- [WORK ORDER]:
Among the lines below, keep only those from the one containing "Click the comment speech bubble icon" through the one containing "Click the Open", and reproduce them exactly.

--- STORED DATA ---

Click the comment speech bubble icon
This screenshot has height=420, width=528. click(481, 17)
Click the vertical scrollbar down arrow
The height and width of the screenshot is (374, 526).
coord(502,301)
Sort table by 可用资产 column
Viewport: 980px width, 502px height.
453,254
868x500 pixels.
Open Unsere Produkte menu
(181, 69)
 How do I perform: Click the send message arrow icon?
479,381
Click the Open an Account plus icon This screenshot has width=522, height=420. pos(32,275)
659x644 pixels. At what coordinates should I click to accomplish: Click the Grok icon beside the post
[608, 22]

---
--- STORED DATA ---

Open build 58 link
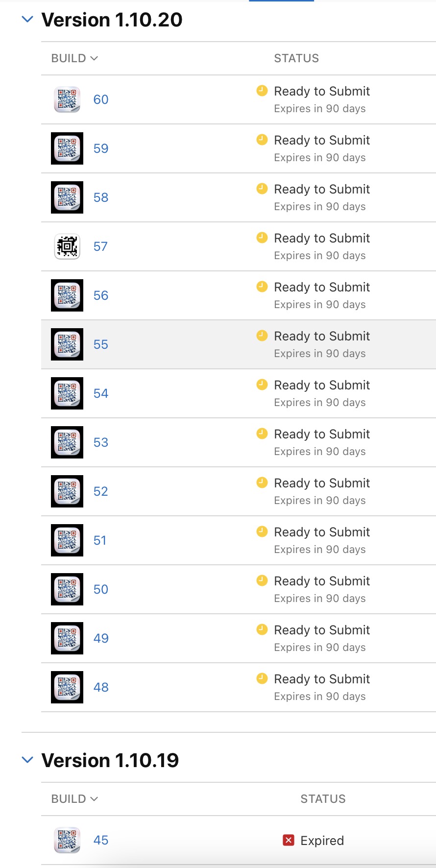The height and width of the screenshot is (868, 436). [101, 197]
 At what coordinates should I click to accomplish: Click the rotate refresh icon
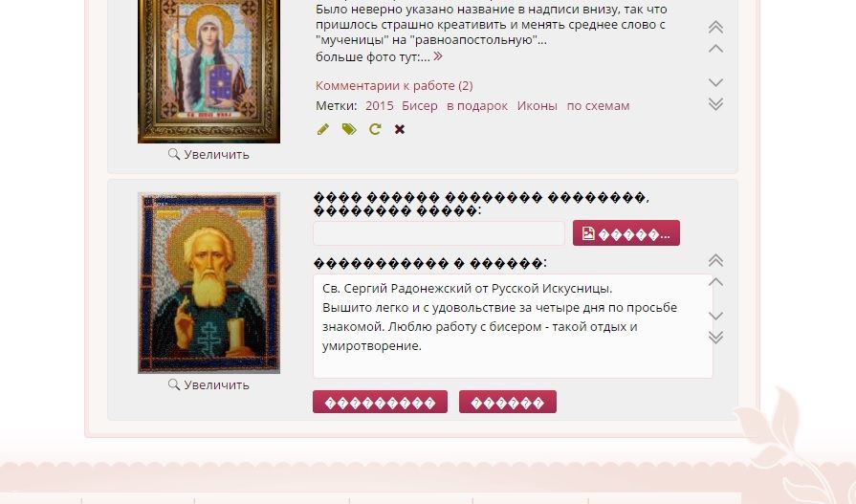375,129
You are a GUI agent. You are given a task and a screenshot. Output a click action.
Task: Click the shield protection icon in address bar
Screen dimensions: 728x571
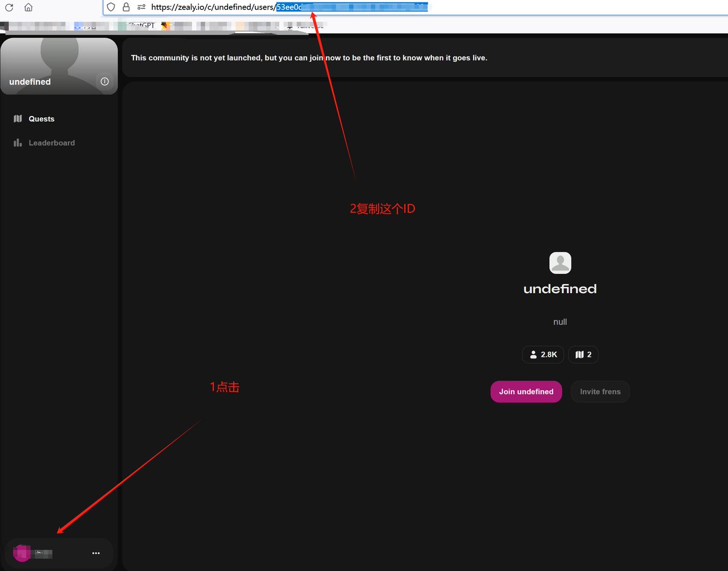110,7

---
--- STORED DATA ---

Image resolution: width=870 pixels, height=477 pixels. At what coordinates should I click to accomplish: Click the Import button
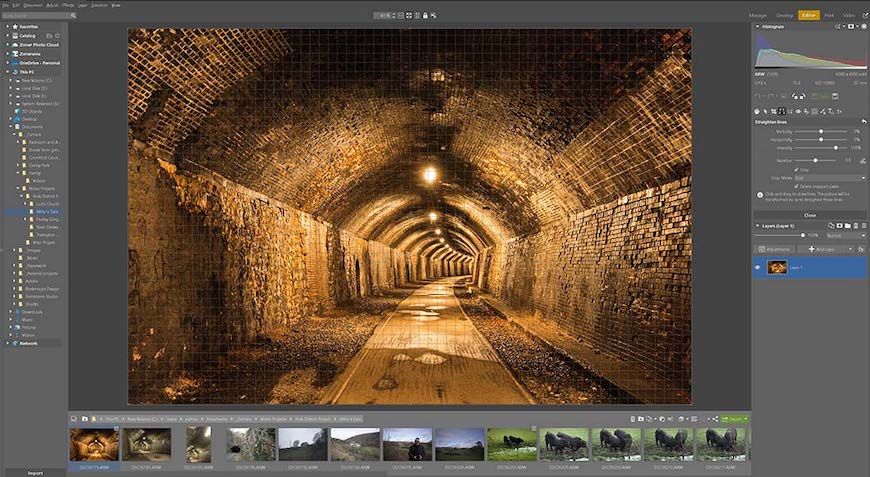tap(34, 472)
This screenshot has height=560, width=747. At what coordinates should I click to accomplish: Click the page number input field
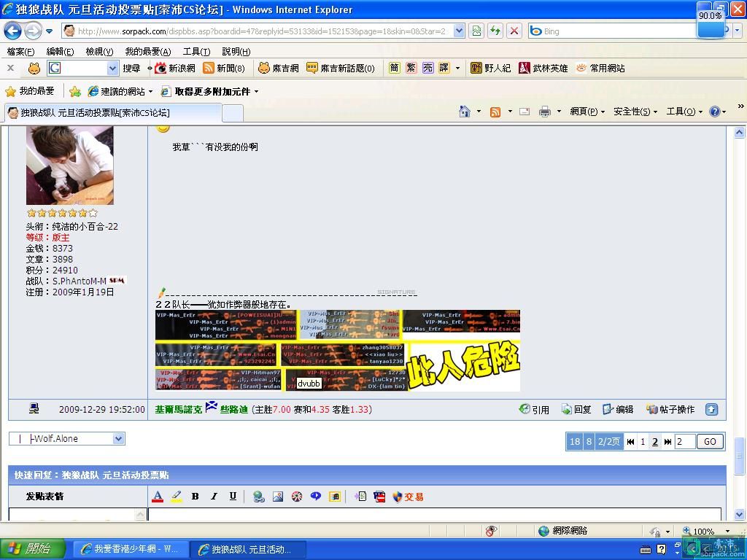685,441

---

- [EXERCISE RESULT]:
Click the comment speech bubble icon
This screenshot has height=420, width=528. click(481, 17)
Click the vertical scrollbar down arrow
The height and width of the screenshot is (374, 526).
coord(502,301)
Sort table by 可用资产 column
Viewport: 980px width, 502px height.
453,254
868x500 pixels.
Open Unsere Produkte menu
(181, 69)
 How do I perform: Click the send message arrow icon?
479,381
Click the Open an Account plus icon This screenshot has width=522, height=420. pos(32,275)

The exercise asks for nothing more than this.